The samples analyzed are some of the earliest found and date from the end of the Late Pleistocene — a time when our ancestors were living in glacial conditions — to the post-glacial period when the climate warmed close to its current temperature and when pottery began to be produced in much greater quantity.
“Thanks to the exceptional preservation of traces of animal fat, we now know that pottery changed from a rare and special object to an every-day tool for preparing fish,” Dr. Lucquin said.
“I think that our study not only reveals the subsistence of the ancient Jomon people of Japan but also its resilience to a dramatic change in climate.”

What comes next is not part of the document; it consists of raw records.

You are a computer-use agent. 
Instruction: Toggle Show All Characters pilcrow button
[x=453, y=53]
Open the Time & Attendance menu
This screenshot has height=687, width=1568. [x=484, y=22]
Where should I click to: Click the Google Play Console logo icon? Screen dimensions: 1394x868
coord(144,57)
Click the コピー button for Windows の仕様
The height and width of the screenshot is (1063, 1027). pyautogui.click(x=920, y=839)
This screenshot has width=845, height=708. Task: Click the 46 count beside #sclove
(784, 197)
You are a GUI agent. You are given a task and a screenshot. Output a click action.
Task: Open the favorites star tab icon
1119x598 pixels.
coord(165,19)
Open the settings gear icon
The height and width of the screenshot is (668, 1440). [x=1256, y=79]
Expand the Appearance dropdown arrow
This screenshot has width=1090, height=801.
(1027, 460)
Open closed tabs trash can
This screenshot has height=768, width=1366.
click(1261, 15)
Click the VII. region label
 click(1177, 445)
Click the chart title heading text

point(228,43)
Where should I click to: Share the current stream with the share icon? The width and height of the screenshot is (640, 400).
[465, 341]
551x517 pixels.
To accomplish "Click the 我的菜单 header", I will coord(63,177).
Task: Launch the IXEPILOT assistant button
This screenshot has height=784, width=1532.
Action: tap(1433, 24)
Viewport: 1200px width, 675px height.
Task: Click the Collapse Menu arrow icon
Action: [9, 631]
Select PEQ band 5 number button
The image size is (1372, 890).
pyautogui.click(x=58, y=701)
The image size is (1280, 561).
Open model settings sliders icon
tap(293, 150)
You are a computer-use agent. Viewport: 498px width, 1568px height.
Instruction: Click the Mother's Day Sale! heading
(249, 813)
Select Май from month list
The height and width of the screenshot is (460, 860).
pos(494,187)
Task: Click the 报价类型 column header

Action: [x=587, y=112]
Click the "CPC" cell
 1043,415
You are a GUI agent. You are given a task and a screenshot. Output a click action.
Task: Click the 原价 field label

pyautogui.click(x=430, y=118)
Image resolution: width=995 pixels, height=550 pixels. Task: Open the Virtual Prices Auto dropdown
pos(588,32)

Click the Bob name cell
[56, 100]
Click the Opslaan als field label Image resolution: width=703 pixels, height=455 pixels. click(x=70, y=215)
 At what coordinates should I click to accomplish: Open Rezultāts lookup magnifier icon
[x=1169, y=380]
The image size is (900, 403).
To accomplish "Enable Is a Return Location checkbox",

“These findings are significant because they provide proof of the diversity of foodways and culinary innovations that developed at the end of the last Ice Age and into the modern geological era, the Holocene, when the modern environmental conditions that we are now so used to were developing,” said co-author Dr. Simon Kaner, an archaeologist at the University of East Anglia.
“Our results demonstrate that pottery had a strong association with the processing of fish, irrespective of the ecological setting,” added senior author Professor Oliver Craig, from the University of York.
“Contrary to expectations, this association remained stable even after the onset of warming, including in more southerly areas, where expanding forests provided new opportunities for hunting and gathering.”
“The results indicate that a broad array of fish was processed in the pottery after the end of the last Ice Age, corresponding to a period when hunter-gatherers began to settle in one place for longer periods and develop more intensive fishing strategies.”
“We suggest this marks a significant change in the role of pottery of hunter-gatherers, corresponding massively increased volume of production, greater variation in forms and sizes, and the onset of shellfish exploitation.”